Langfristig, so Jenkins, müsse Erdogan entscheiden: „Entweder er muss einen Teil des Landes regelrecht annektieren oder sich ganz zurückziehen.“ Jenkins hält einen Rückzug mittelfristig für die wahrscheinlichere Lösung.
Die gegenwärtige Offensive diene vor allem der Gesichtswahrung, um einen Deal mit Putin in Würde zu ermöglichen. „Die werden wohl einen Waffenstillstand vereinbaren, wobei die Syrer die Kontrolle über die strategisch wichtige M5-Autobahn behalten würden.“ Türkische Truppen und verbündete Milizen hatten Teile dieser Straße blockiert, bevor sie in den vergangenen Tagen von syrischen Kräften zurückgedrängt wurden. Zudem würden Putin und Erdogan vielleicht eine „sichere Zone“ für Vertriebene vereinbaren.
Erdogan hatte in den vergangenen Tagen Russland aufgefordert, „abseits zu bleiben“, während türkische bewaffnete Drohnen, Raketen und Artillerie den syrischen Streitkräften massiven Schaden zufügten. Fast klang es so, als hole die Türkei zum entscheidenden Schlag gegen Assad aus: Erdogan sagte, „das syrische Volk“ habe die türkische Armee gerufen, und diese werde erst wieder gehen, wenn besagtes syrisches Volk entscheide: „Okay, dieser Job ist erledigt.“ Zuletzt hatte Erdogan aber gesagt, er hoffe, mit Putin einen Waffenstillstand erreichen zu können.
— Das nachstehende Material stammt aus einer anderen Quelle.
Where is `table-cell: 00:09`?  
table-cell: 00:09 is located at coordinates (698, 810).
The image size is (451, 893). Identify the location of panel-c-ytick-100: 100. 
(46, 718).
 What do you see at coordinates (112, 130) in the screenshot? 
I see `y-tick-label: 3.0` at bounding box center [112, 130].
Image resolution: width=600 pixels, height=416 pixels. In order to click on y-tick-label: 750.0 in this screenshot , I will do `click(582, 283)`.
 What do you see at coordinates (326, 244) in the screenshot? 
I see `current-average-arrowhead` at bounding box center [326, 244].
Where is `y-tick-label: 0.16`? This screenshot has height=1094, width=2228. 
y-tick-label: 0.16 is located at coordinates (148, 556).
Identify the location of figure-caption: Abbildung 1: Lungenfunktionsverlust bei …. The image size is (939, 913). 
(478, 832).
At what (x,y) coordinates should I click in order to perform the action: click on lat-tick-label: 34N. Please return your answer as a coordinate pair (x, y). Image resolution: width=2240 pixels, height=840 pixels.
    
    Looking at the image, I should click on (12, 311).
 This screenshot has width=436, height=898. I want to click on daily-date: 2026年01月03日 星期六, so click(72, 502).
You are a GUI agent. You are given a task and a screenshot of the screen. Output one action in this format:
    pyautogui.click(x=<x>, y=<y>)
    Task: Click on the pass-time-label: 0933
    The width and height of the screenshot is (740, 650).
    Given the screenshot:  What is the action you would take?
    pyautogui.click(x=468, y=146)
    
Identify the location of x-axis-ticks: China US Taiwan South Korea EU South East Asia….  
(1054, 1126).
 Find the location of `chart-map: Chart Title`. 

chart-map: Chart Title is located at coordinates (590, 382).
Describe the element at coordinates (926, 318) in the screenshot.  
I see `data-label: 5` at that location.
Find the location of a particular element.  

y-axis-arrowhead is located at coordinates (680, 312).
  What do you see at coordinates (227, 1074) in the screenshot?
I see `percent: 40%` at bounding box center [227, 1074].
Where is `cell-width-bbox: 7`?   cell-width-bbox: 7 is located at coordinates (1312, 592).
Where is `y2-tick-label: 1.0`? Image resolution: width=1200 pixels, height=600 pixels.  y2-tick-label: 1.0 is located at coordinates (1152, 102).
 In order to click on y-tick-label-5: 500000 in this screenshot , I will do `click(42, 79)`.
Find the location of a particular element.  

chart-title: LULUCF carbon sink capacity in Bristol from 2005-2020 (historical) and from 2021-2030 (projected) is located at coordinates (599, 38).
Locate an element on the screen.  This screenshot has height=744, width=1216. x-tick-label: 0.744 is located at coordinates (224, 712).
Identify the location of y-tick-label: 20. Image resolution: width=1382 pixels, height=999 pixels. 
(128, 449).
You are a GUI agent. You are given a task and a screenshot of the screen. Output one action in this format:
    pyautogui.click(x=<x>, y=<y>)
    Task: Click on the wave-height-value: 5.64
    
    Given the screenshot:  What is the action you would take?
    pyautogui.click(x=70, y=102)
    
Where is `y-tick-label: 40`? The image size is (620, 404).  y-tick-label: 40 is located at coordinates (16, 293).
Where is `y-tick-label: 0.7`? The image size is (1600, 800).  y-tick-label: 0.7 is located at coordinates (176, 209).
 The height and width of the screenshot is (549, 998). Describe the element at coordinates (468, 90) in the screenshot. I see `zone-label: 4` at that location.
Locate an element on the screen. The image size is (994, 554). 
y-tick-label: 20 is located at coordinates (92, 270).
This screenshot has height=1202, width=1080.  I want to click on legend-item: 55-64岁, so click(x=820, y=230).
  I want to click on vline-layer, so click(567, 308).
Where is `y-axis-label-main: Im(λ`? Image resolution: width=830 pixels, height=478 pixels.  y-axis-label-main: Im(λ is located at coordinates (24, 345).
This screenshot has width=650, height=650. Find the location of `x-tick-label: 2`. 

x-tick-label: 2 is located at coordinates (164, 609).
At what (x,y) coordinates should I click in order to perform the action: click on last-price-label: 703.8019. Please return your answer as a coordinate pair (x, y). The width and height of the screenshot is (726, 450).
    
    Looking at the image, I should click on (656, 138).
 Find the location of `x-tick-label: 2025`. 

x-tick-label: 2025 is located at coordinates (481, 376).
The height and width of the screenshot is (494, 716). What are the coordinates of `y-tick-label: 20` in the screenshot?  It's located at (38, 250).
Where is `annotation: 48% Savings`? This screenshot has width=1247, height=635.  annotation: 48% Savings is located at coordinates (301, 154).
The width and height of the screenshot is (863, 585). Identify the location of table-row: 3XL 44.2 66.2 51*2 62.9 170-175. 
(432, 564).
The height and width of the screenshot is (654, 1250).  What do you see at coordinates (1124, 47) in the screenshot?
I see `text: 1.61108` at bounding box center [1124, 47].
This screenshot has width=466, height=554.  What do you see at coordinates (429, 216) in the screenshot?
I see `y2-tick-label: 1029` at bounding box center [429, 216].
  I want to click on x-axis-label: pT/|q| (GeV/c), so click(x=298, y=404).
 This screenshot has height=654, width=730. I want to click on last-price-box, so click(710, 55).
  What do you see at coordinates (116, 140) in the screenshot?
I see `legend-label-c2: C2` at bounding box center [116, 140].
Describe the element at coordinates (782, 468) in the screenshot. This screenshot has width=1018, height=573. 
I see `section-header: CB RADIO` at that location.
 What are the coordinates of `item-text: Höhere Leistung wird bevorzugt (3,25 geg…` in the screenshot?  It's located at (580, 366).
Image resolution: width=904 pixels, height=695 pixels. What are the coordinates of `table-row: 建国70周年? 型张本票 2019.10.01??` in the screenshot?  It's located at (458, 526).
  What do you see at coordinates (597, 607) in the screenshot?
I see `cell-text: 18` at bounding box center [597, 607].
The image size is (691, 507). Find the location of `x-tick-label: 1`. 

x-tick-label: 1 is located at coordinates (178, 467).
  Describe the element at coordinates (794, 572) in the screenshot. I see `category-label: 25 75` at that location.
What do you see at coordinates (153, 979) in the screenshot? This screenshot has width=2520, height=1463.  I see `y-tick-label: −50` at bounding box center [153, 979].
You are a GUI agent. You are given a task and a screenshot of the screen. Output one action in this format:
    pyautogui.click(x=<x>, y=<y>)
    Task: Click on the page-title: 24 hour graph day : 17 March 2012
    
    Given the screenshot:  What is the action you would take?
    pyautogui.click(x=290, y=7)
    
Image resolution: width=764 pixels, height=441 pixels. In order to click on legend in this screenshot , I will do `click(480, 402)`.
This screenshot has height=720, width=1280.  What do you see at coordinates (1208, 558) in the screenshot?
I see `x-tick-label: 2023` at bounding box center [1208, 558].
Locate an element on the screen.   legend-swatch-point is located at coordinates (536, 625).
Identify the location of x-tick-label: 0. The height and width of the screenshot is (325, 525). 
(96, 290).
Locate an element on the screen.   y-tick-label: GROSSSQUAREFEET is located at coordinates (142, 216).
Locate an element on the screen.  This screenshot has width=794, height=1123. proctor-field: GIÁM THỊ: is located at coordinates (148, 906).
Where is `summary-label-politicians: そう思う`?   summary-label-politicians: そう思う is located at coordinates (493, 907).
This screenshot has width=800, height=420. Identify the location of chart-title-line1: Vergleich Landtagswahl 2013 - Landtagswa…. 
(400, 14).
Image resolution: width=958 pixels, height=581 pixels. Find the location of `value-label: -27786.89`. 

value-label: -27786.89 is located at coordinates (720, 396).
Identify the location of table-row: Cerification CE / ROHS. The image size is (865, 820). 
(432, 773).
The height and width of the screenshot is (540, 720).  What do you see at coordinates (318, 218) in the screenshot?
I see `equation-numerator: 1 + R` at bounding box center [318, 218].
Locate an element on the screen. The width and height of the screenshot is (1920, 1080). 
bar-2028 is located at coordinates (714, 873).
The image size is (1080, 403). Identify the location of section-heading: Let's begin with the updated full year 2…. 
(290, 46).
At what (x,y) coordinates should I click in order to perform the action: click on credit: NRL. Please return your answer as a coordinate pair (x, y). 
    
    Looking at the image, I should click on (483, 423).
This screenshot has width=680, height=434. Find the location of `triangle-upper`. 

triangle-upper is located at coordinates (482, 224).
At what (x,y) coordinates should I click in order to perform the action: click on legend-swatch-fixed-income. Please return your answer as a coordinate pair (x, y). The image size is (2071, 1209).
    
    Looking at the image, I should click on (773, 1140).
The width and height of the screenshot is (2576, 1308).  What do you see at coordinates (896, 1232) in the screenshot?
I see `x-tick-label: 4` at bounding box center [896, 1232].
Eine solche Einigung, unweigerlich mit Geländeverlusten für die protürkischen Milizen verbunden, würde aber nicht reichen, um daheim als Sieger zu wirken, meint Jenkins. Das sei der eigentliche Sinn der Grenzöffnung zu Griechenland für Migranten: „Das Einzige, was Erdogan als Sieger aussehen lassen kann, ist sehr schnell sehr viel Geld von der EU.“ Er könne dann behaupten, den Europäern eine Lektion erteilt zu haben. Jenkins geht davon aus, dass die EU auch tatsächlich etwas anbieten werde – und dass Erdogan in relativ kurzer Zeit die Grenzen wieder schließen wird.